### SUPPLIED DATA ###

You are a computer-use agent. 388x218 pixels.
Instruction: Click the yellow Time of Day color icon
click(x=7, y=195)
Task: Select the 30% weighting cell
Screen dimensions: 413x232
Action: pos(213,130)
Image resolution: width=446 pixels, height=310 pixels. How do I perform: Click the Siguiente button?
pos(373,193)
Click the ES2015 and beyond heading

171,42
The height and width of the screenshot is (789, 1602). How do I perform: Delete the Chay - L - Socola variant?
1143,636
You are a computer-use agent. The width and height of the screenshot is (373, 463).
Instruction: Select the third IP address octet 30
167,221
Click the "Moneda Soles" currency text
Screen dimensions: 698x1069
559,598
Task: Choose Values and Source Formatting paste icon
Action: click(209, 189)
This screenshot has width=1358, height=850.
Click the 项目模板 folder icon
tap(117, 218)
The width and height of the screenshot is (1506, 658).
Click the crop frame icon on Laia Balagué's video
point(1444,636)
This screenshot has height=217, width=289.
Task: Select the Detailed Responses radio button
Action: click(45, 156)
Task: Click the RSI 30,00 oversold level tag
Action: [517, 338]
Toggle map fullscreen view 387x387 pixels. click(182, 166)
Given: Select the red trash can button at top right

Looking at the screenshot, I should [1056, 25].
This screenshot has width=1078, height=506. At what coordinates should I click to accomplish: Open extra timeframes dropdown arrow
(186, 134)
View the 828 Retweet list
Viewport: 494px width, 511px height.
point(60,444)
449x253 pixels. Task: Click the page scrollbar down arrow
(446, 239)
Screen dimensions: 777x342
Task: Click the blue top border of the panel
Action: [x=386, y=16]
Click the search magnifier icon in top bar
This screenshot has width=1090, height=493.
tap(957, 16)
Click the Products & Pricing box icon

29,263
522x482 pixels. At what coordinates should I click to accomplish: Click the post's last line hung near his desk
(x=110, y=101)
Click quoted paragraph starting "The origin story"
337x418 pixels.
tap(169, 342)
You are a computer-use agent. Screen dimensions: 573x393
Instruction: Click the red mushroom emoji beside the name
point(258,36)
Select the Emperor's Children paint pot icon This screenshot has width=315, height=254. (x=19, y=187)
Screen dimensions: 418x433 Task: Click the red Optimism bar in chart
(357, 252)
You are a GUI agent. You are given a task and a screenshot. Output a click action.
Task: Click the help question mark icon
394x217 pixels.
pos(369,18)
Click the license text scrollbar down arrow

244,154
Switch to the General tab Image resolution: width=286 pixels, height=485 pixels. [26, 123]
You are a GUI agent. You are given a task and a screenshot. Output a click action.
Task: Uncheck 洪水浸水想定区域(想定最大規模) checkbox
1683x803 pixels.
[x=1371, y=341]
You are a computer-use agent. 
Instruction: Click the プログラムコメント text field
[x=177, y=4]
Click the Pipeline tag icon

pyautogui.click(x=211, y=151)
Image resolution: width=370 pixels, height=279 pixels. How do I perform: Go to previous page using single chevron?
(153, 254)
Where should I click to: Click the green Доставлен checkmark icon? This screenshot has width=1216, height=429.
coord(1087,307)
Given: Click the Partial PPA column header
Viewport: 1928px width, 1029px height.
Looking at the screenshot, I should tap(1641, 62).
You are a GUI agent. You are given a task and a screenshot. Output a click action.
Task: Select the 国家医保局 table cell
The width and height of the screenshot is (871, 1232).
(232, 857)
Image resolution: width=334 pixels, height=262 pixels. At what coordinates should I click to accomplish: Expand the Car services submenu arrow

###

Print all the records precisely.

> [OUTPUT OF THE TASK]
You are a computer-use agent. 388x218 pixels.
Instruction: Click the yellow Time of Day color icon
click(x=7, y=195)
Task: Select the 30% weighting cell
Screen dimensions: 413x232
Action: pos(213,130)
Image resolution: width=446 pixels, height=310 pixels. How do I perform: Click the Siguiente button?
pos(373,193)
Click the ES2015 and beyond heading

171,42
The height and width of the screenshot is (789, 1602). How do I perform: Delete the Chay - L - Socola variant?
1143,636
You are a computer-use agent. The width and height of the screenshot is (373, 463).
Instruction: Select the third IP address octet 30
167,221
Click the "Moneda Soles" currency text
Screen dimensions: 698x1069
559,598
Task: Choose Values and Source Formatting paste icon
Action: click(209, 189)
This screenshot has width=1358, height=850.
Click the 项目模板 folder icon
tap(117, 218)
The width and height of the screenshot is (1506, 658).
Click the crop frame icon on Laia Balagué's video
point(1444,636)
This screenshot has height=217, width=289.
Task: Select the Detailed Responses radio button
Action: click(45, 156)
Task: Click the RSI 30,00 oversold level tag
Action: [517, 338]
Toggle map fullscreen view 387x387 pixels. click(182, 166)
Given: Select the red trash can button at top right

Looking at the screenshot, I should [1056, 25].
This screenshot has width=1078, height=506. At what coordinates should I click to accomplish: Open extra timeframes dropdown arrow
(186, 134)
View the 828 Retweet list
Viewport: 494px width, 511px height.
point(60,444)
449x253 pixels. Task: Click the page scrollbar down arrow
(446, 239)
Screen dimensions: 777x342
Task: Click the blue top border of the panel
Action: [x=386, y=16]
Click the search magnifier icon in top bar
This screenshot has width=1090, height=493.
tap(957, 16)
Click the Products & Pricing box icon

29,263
522x482 pixels. At what coordinates should I click to accomplish: Click the post's last line hung near his desk
(x=110, y=101)
Click quoted paragraph starting "The origin story"
337x418 pixels.
tap(169, 342)
You are a computer-use agent. Screen dimensions: 573x393
Instruction: Click the red mushroom emoji beside the name
point(258,36)
Select the Emperor's Children paint pot icon This screenshot has width=315, height=254. (x=19, y=187)
Screen dimensions: 418x433 Task: Click the red Optimism bar in chart
(357, 252)
You are a GUI agent. You are given a task and a screenshot. Output a click action.
Task: Click the help question mark icon
394x217 pixels.
pos(369,18)
Click the license text scrollbar down arrow

244,154
Switch to the General tab Image resolution: width=286 pixels, height=485 pixels. [26, 123]
You are a GUI agent. You are given a task and a screenshot. Output a click action.
Task: Uncheck 洪水浸水想定区域(想定最大規模) checkbox
1683x803 pixels.
[x=1371, y=341]
You are a computer-use agent. 
Instruction: Click the プログラムコメント text field
[x=177, y=4]
Click the Pipeline tag icon

pyautogui.click(x=211, y=151)
Image resolution: width=370 pixels, height=279 pixels. How do I perform: Go to previous page using single chevron?
(153, 254)
Where should I click to: Click the green Доставлен checkmark icon? This screenshot has width=1216, height=429.
coord(1087,307)
Given: Click the Partial PPA column header
Viewport: 1928px width, 1029px height.
Looking at the screenshot, I should tap(1641, 62).
You are a GUI agent. You are given a task and a screenshot. Output a click action.
Task: Select the 国家医保局 table cell
The width and height of the screenshot is (871, 1232).
(232, 857)
Image resolution: width=334 pixels, height=262 pixels. At what coordinates should I click to accomplish: Expand the Car services submenu arrow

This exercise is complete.